Strengths and limitations

In contrast with previous parent-child interventions, to the best of the researchers’ knowledge, this is the first study that will evaluate the impact of Co-Active coaching and/or education on the family unit, via parent and child outcome measures. The use of mixed methods (i.e. using both qualitative and quantitative measures) ensures that the researchers will gain an in-depth understanding of participants’ experiences with both the program and process of developing healthy behaviours. In addition, the randomized controlled trial design, use of a comparison group, and incorporation of several previously validated tools also serve as strengths in this study.

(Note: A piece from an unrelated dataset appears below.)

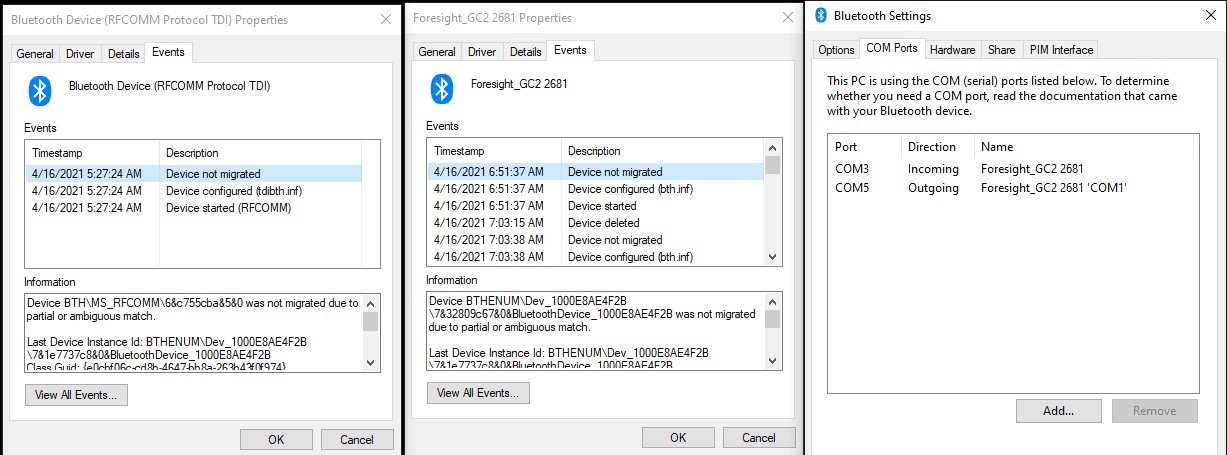Open the Hardware tab in Bluetooth Settings
The image size is (1227, 455).
[952, 49]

Interventions that are based on the foundation of health promotion (i.e. enabling individuals to improve and increase control over their own—and in this case, their family’s—health [81]) have been shown to result in successful behaviour change [35]. This program employs education and coaching, both of which encourage participants to develop skills that will allow them to increase control over their health decisions and environments [82]. Another strength of the study is the selected coaching method in that all CPCCs involved are trained in the same manner; meaning participants in the coaching group are receiving similar strategies to help target their areas of concern [82].

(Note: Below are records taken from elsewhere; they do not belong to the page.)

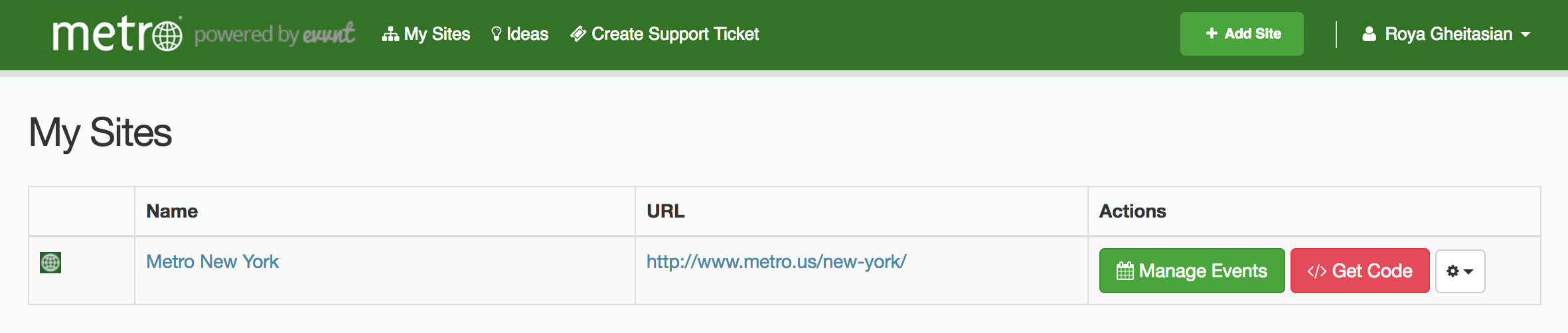Screen dimensions: 1568x333
Task: Click the caret arrow next to user name
Action: (1526, 34)
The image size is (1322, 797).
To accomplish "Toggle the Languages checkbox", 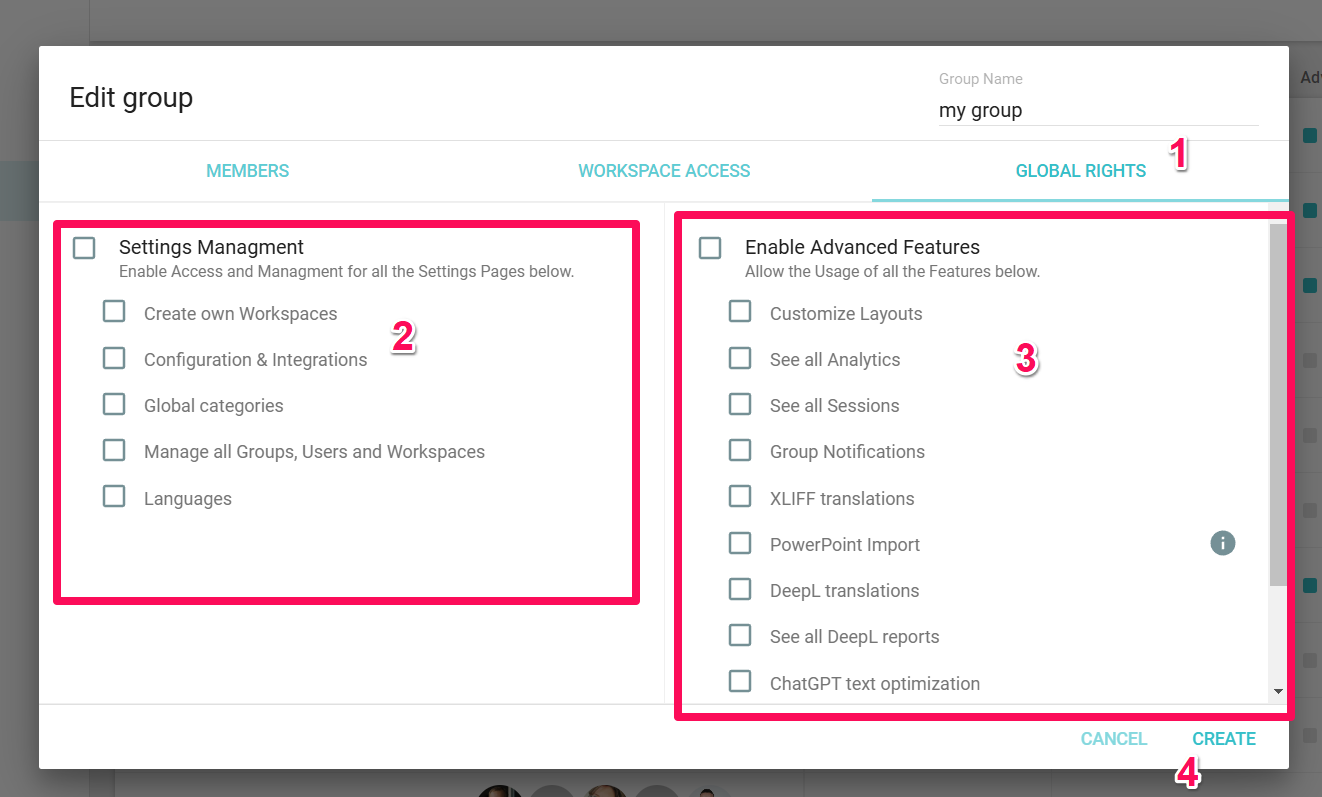I will pos(114,496).
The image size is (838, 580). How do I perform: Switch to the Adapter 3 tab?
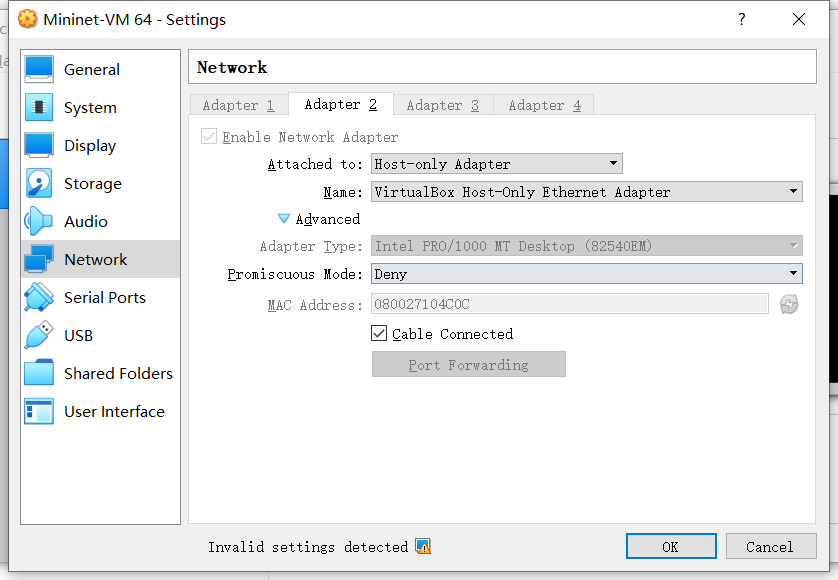(x=443, y=104)
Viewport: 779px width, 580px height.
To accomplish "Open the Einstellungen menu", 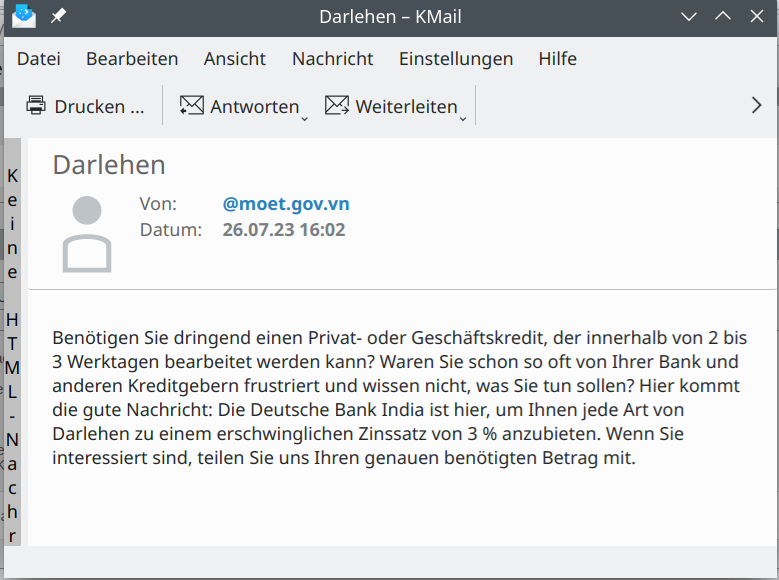I will pos(455,59).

A limitation of this study may be the number of participants who do not complete the program; researchers have reported participants in control conditions of lifestyle interventions are more likely to drop out [82, 83]. To counteract this, and encourage full participation, the researchers remain in contact with participants throughout the study (via email reminders to complete assessments, and in-person follow-ups). A further limitation of this study may be low participation of fathers; a review examining the involvement of fathers in pediatric obesity treatment and prevention programs with parental involvement outlined that, out of 213 included RCTs, only 6% of participants were fathers [84]. The researchers are recruiting parents using many different methods, in hopes of reaching both mothers and fathers.

Conclusion

All of the pertinent information necessary to develop and implement a parent-child intervention has been addressed including study design, population rationale, recruitment methods, outcome measure descriptions, intervention procedures, and data collection and analysis. The expected findings from this research will provide important insights into the impact of coaching on parents with overweight/obesity, and its applications to the family unit. From conducting this study, the researchers aspire to learn effective methods to support parents and children in developing and maintaining positive nutrition and PA habits. If effective, this intervention approach can be applied more broadly through public health interventionists to parent and child populations in hopes of reducing obesity-promoting behaviours within both individuals and their families. This program is currently on going; the researchers’ intention and goal is to make the results available, via peer-reviewed publications, in 2019.